(Data in this exercise Opens)
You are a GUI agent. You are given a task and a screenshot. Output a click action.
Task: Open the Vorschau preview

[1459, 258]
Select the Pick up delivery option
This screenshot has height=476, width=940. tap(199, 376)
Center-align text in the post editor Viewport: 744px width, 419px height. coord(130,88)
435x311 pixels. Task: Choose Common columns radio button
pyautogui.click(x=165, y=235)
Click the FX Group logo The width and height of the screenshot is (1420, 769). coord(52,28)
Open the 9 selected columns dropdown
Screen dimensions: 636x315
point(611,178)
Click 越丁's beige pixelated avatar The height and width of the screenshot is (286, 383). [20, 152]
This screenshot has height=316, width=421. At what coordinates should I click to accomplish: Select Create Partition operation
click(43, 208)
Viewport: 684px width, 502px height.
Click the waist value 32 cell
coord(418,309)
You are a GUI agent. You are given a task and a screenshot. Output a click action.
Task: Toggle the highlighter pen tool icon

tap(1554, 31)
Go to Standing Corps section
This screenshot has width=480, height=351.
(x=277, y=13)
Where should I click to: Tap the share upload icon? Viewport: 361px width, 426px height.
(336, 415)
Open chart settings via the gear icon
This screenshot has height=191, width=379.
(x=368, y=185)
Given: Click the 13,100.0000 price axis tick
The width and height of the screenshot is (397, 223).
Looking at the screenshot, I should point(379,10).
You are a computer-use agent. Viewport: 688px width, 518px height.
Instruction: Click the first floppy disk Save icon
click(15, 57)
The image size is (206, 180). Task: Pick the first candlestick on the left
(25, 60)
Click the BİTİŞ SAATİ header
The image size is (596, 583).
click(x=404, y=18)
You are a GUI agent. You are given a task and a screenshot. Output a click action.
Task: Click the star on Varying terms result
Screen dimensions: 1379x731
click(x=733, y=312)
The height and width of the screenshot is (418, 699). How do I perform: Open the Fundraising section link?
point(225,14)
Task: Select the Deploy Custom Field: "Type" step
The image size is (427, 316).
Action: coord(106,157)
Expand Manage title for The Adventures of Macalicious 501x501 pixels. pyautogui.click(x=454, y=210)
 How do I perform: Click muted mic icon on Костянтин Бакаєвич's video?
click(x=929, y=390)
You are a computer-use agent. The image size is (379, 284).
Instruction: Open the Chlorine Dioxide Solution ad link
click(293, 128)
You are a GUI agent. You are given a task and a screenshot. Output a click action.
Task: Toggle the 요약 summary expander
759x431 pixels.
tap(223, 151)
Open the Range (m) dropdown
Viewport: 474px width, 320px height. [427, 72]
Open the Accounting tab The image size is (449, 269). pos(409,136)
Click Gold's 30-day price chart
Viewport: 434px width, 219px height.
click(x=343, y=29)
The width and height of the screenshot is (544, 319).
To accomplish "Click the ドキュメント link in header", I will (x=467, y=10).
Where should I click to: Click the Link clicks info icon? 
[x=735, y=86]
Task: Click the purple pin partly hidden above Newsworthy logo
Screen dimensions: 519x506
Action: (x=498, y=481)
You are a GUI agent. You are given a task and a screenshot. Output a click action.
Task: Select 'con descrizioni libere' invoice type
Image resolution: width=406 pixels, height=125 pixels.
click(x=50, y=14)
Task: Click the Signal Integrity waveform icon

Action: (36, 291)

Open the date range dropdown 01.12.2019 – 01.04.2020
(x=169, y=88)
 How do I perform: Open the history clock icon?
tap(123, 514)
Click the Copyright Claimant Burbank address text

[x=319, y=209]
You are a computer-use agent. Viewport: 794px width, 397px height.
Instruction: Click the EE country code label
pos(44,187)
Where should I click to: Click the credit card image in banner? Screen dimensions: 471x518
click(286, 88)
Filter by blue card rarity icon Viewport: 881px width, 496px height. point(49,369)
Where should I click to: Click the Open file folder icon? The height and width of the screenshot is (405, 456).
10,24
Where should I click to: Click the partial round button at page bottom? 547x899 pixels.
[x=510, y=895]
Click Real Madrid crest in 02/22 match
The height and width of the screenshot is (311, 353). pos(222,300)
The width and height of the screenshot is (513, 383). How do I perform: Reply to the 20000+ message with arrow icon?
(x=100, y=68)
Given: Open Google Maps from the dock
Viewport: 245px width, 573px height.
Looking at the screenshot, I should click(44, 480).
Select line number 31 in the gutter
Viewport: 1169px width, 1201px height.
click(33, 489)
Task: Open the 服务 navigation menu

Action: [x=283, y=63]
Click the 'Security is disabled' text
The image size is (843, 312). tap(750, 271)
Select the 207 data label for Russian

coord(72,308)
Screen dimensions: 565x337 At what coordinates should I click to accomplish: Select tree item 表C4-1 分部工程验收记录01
(Data in this exercise Closes)
Set down, unchanged, only those lines above that fall between the line with "The width and height of the screenshot is (397, 223)." and the line with "You are a computer-use agent. Viewport: 794px", the two end lines included.

The width and height of the screenshot is (397, 223).
Looking at the screenshot, I should point(379,10).
You are a computer-use agent. Viewport: 688px width, 518px height.
Instruction: Click the first floppy disk Save icon
click(15, 57)
The image size is (206, 180). Task: Pick the first candlestick on the left
(25, 60)
Click the BİTİŞ SAATİ header
The image size is (596, 583).
click(x=404, y=18)
You are a GUI agent. You are given a task and a screenshot. Output a click action.
Task: Click the star on Varying terms result
Screen dimensions: 1379x731
click(x=733, y=312)
The height and width of the screenshot is (418, 699). How do I perform: Open the Fundraising section link?
point(225,14)
Task: Select the Deploy Custom Field: "Type" step
The image size is (427, 316).
Action: coord(106,157)
Expand Manage title for The Adventures of Macalicious 501x501 pixels. pyautogui.click(x=454, y=210)
 How do I perform: Click muted mic icon on Костянтин Бакаєвич's video?
click(x=929, y=390)
You are a computer-use agent. The image size is (379, 284).
Instruction: Open the Chlorine Dioxide Solution ad link
click(293, 128)
You are a GUI agent. You are given a task and a screenshot. Output a click action.
Task: Toggle the 요약 summary expander
759x431 pixels.
tap(223, 151)
Open the Range (m) dropdown
Viewport: 474px width, 320px height. [427, 72]
Open the Accounting tab The image size is (449, 269). pos(409,136)
Click Gold's 30-day price chart
Viewport: 434px width, 219px height.
click(x=343, y=29)
The width and height of the screenshot is (544, 319).
To accomplish "Click the ドキュメント link in header", I will (x=467, y=10).
Where should I click to: Click the Link clicks info icon? 
[x=735, y=86]
Task: Click the purple pin partly hidden above Newsworthy logo
Screen dimensions: 519x506
Action: (x=498, y=481)
You are a GUI agent. You are given a task and a screenshot. Output a click action.
Task: Select 'con descrizioni libere' invoice type
Image resolution: width=406 pixels, height=125 pixels.
click(x=50, y=14)
Task: Click the Signal Integrity waveform icon

Action: (36, 291)

Open the date range dropdown 01.12.2019 – 01.04.2020
(x=169, y=88)
 How do I perform: Open the history clock icon?
tap(123, 514)
Click the Copyright Claimant Burbank address text

[x=319, y=209]
You are a computer-use agent. Viewport: 794px width, 397px height.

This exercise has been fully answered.